This was not what is known as “runaway trim”. The MCAS worked exactly as it was supposed to, with tragic results, because of systems interactions (AOA vane on Captain’s side causing stick shaker and creating the condition causing the MCAS to intervene). MCAS is unique to the 737 Max — it isn’t on the 737 NG, classic, etc., and none of the world’s 737 Max crews have ever known about the existence of MCAS, until now.
If they had left the flaps down this would not have happened (no MCAS with flaps extended) as seen during the seconds following the initial stick shaker. But that’s a systems insight unknown to them since Boeing never told the operators about the existence of MCAS or its systems characteristics.
Additionally, the crew was likely confused by the intermittent nature of the (MCAS-induced) nose down trim — every time either pilot used nose-up yoke trim to counteract the nose-down trim, the MCAS cut out for about 5 seconds, then resumed nose-down for up to 10 seconds (or until interrupted by nose-up yoke trim again). This happened over a dozen times as the Captain flew the airplane, suppressing the symptoms of MCAS intervention, making the down-trimming actions insidious, probably until he handed over the controls to the first officer (who unfortunately didn’t interrupt the MCAS with opposite trim in a timely manner, resulting in further nose-down trim to the point of no return).
If the crew had activated the stab trim cutout switch it would have precluded MCAS activation — but until the flaps came up all they had was a stick shaker induced by the defective AOA vane, not MCAS activation, so their mindset was not focused on the trim at the time. Apparently the previous crew never experienced MCAS trim activation (perhaps the flaps were left extended).
This was an experienced crew with 6,000/5,000 hours for the Captain/First Officer, respectively. Perhaps if they had been better trained they would have tried using the Stab Trim Cutout switch, but like the crew of Air France 447, tragically the best remedy just wasn’t apparent to them given the sequence of events and the confusion.

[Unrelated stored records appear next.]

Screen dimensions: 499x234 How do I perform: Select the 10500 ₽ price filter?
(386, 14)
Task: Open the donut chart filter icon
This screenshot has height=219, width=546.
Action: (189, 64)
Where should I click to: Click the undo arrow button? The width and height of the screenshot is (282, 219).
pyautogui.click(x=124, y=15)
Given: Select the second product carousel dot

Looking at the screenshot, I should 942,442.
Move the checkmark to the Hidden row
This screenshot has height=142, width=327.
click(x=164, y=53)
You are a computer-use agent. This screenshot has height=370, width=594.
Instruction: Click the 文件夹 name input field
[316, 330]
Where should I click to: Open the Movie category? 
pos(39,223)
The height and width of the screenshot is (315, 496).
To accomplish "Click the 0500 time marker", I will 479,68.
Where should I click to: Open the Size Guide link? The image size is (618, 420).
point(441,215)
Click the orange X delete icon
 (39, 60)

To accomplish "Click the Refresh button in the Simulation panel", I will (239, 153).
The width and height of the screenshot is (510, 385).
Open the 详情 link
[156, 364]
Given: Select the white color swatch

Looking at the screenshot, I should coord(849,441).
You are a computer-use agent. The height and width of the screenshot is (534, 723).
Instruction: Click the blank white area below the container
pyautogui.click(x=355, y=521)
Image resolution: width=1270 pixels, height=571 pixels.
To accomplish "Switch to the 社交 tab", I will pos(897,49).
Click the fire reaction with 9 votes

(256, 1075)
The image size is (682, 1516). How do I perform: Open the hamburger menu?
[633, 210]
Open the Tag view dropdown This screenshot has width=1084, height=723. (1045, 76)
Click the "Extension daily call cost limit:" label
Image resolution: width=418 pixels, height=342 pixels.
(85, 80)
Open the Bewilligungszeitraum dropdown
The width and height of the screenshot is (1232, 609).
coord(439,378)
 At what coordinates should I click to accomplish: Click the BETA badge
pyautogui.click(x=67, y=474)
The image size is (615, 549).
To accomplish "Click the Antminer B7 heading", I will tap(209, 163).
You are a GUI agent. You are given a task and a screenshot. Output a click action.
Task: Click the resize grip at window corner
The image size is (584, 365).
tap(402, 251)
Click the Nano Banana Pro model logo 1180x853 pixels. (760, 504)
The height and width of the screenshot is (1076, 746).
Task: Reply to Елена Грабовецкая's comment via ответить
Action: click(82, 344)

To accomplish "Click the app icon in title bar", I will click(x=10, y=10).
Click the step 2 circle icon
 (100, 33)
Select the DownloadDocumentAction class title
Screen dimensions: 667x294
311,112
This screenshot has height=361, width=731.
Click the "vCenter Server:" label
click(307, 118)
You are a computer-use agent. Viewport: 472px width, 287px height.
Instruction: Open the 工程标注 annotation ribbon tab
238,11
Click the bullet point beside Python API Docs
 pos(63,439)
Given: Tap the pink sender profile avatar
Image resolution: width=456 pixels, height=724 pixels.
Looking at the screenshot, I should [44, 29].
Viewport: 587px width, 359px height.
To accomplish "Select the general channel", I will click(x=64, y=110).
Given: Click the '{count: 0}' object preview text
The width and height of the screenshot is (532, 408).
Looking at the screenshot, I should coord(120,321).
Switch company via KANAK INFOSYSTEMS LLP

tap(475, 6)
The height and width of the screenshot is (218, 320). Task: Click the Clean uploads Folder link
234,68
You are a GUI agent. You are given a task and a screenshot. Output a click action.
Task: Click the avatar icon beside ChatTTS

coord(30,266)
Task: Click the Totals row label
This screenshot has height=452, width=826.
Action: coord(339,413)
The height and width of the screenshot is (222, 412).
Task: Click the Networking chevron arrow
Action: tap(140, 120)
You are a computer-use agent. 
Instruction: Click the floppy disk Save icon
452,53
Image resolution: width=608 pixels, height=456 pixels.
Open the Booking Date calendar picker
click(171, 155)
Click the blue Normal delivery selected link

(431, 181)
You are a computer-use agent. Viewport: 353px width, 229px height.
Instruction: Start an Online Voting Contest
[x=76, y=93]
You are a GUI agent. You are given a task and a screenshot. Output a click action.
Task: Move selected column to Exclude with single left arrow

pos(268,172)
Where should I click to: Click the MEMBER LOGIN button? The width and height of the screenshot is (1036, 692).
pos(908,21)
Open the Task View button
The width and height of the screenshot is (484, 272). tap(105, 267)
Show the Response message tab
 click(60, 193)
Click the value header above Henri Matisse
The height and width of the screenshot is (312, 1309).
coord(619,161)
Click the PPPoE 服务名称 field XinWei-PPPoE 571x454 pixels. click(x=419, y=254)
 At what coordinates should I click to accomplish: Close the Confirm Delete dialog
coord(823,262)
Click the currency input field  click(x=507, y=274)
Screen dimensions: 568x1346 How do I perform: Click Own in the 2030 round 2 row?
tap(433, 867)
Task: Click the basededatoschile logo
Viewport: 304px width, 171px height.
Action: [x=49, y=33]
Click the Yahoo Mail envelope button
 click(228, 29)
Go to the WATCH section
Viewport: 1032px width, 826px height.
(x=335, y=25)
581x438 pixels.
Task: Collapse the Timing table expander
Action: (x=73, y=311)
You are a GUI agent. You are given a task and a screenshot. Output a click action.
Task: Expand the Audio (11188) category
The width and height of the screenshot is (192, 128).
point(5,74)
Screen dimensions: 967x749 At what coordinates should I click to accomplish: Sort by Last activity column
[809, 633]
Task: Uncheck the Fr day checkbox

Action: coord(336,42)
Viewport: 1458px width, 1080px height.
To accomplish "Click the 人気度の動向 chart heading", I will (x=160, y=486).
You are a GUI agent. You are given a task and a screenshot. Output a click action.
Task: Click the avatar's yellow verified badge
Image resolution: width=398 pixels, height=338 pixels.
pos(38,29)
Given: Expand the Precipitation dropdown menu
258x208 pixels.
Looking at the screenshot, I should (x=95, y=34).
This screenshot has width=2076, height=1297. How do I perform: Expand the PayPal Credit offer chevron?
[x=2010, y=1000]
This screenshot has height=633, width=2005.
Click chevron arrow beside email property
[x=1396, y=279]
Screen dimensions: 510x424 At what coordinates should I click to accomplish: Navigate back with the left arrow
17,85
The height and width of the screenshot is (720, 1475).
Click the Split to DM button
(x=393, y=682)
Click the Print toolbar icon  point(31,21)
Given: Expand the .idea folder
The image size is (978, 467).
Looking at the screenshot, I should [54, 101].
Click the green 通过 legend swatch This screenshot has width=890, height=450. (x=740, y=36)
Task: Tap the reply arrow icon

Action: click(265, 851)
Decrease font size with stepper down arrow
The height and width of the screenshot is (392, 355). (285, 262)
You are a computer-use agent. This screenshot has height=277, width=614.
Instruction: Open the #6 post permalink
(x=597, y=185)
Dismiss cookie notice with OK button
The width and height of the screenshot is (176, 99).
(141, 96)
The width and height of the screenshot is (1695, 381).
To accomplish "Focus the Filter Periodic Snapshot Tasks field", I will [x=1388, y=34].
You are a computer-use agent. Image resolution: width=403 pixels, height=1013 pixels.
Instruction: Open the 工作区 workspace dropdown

Boeing is indeed culpable to a large degree, as we will see. They never told crews (or the airlines) about MCAS. There was no training at any airline associated with MCAS. They didn’t think it was important enough (and it’s worth noting: airlines want to keep training as short as possible since training costs money, requires instructor/simulator time, and means down time for crews vs. flying revenue trips). There will be consequences for Boeing.